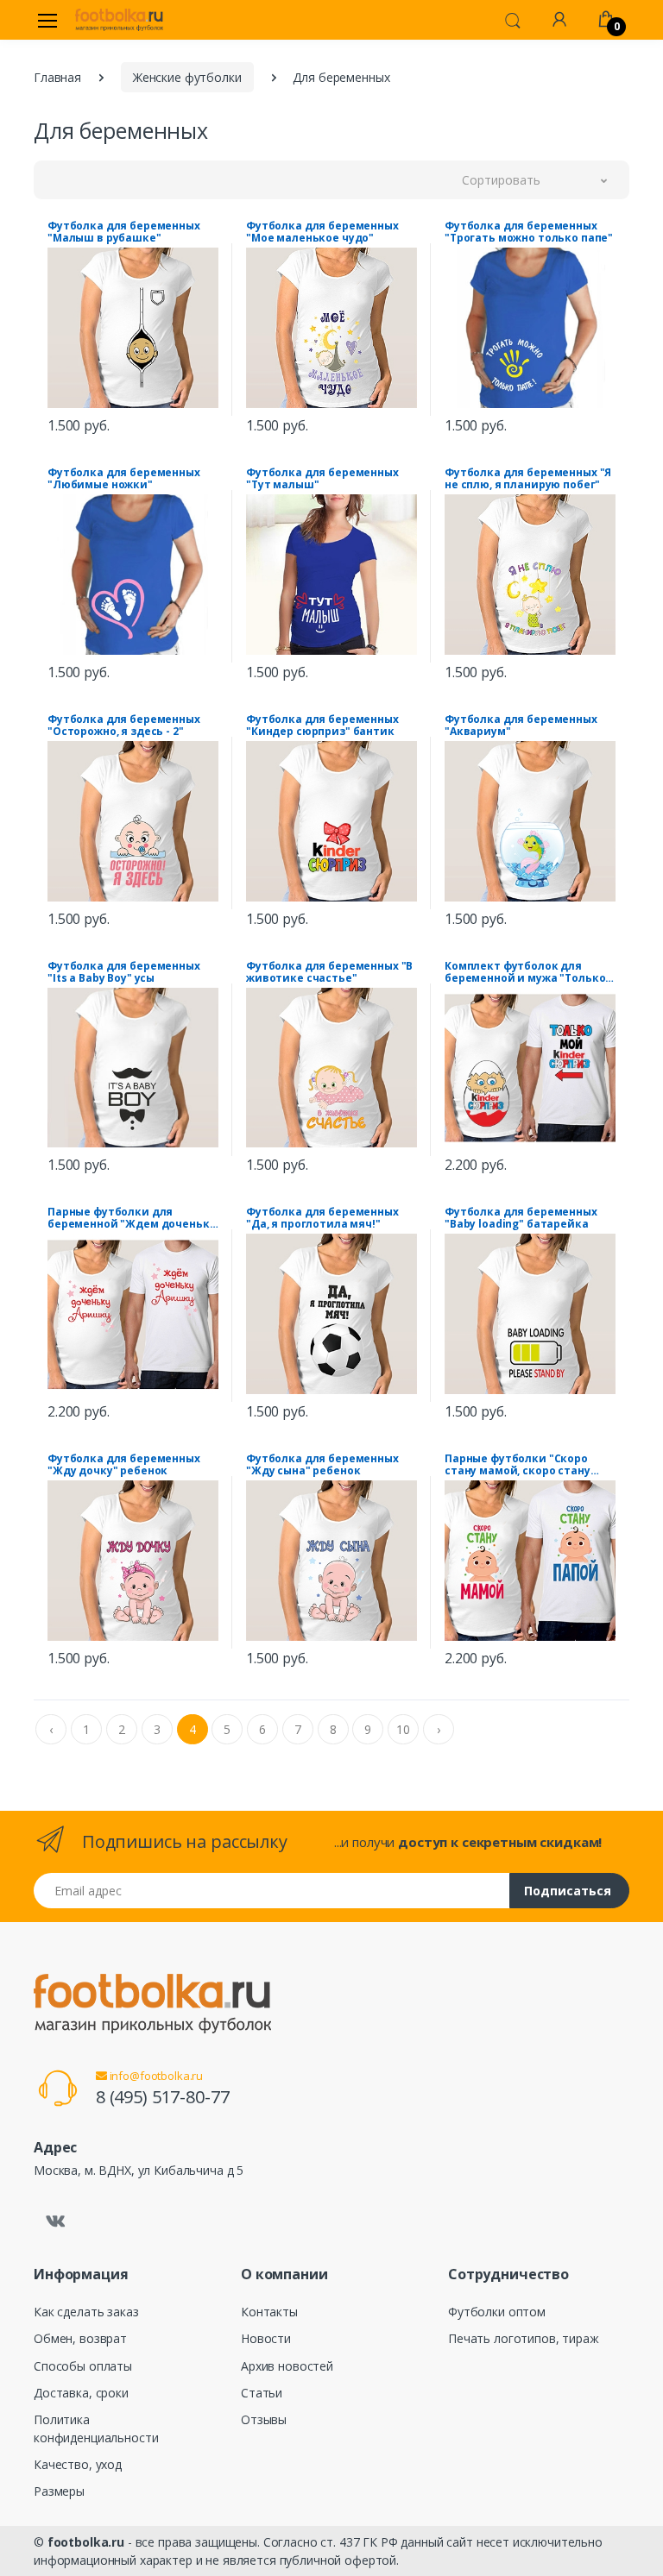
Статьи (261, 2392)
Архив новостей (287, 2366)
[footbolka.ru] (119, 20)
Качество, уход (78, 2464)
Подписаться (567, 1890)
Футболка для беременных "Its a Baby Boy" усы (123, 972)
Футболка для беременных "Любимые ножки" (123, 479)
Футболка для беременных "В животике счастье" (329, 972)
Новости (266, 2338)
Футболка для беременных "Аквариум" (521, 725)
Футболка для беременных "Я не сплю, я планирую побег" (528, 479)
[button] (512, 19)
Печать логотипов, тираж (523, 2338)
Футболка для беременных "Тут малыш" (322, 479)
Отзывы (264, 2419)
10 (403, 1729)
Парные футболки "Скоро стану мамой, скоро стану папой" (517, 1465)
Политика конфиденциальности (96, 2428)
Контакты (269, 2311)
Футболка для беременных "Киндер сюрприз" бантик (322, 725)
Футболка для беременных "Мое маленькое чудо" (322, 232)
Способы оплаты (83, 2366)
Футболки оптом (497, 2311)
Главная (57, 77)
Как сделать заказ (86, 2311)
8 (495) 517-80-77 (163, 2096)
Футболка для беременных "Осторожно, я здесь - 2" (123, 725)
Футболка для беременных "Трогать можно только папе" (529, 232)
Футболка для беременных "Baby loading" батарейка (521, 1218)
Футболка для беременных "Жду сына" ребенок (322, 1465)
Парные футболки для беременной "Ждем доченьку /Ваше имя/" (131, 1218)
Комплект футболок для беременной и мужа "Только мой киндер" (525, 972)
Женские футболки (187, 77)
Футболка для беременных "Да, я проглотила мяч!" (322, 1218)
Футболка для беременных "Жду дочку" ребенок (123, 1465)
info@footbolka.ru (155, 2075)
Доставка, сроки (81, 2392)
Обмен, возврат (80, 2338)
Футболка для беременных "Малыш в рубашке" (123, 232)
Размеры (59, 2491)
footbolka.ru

------

=== Task description ===
Reproduce the listing in full and exactly, excluding any pictures it holds.

=== Answer to this task ===
Статьи (261, 2392)
Архив новостей (287, 2366)
[footbolka.ru] (119, 20)
Качество, уход (78, 2464)
Подписаться (567, 1890)
Футболка для беременных "Its a Baby Boy" усы (123, 972)
Футболка для беременных "Любимые ножки" (123, 479)
Футболка для беременных "В животике счастье" (329, 972)
Новости (266, 2338)
Футболка для беременных "Аквариум" (521, 725)
Футболка для беременных "Я не сплю, я планирую побег" (528, 479)
[button] (512, 19)
Печать логотипов, тираж (523, 2338)
Футболка для беременных "Тут малыш" (322, 479)
Отзывы (264, 2419)
10 (403, 1729)
Парные футболки "Скоро стану мамой, скоро стану папой" (517, 1465)
Политика конфиденциальности (96, 2428)
Контакты (269, 2311)
Футболка для беременных "Киндер сюрприз" бантик (322, 725)
Футболка для беременных "Мое маленькое чудо" (322, 232)
Способы оплаты (83, 2366)
Футболки оптом (497, 2311)
Главная (57, 77)
Как сделать заказ (86, 2311)
8 (495) 517-80-77 (163, 2096)
Футболка для беременных "Осторожно, я здесь - 2" (123, 725)
Футболка для беременных "Трогать можно только папе" (529, 232)
Футболка для беременных "Baby loading" батарейка (521, 1218)
Футболка для беременных "Жду сына" ребенок (322, 1465)
Парные футболки для беременной "Ждем доченьку /Ваше имя/" (131, 1218)
Комплект футболок для беременной и мужа "Только мой киндер" (525, 972)
Женские футболки (187, 77)
Футболка для беременных "Да, я проглотила мяч!" (322, 1218)
Футболка для беременных "Жду дочку" ребенок (123, 1465)
info@footbolka.ru (155, 2075)
Доставка, сроки (81, 2392)
Обмен, возврат (80, 2338)
Футболка для беременных "Малыш в рубашке" (123, 232)
Размеры (59, 2491)
footbolka.ru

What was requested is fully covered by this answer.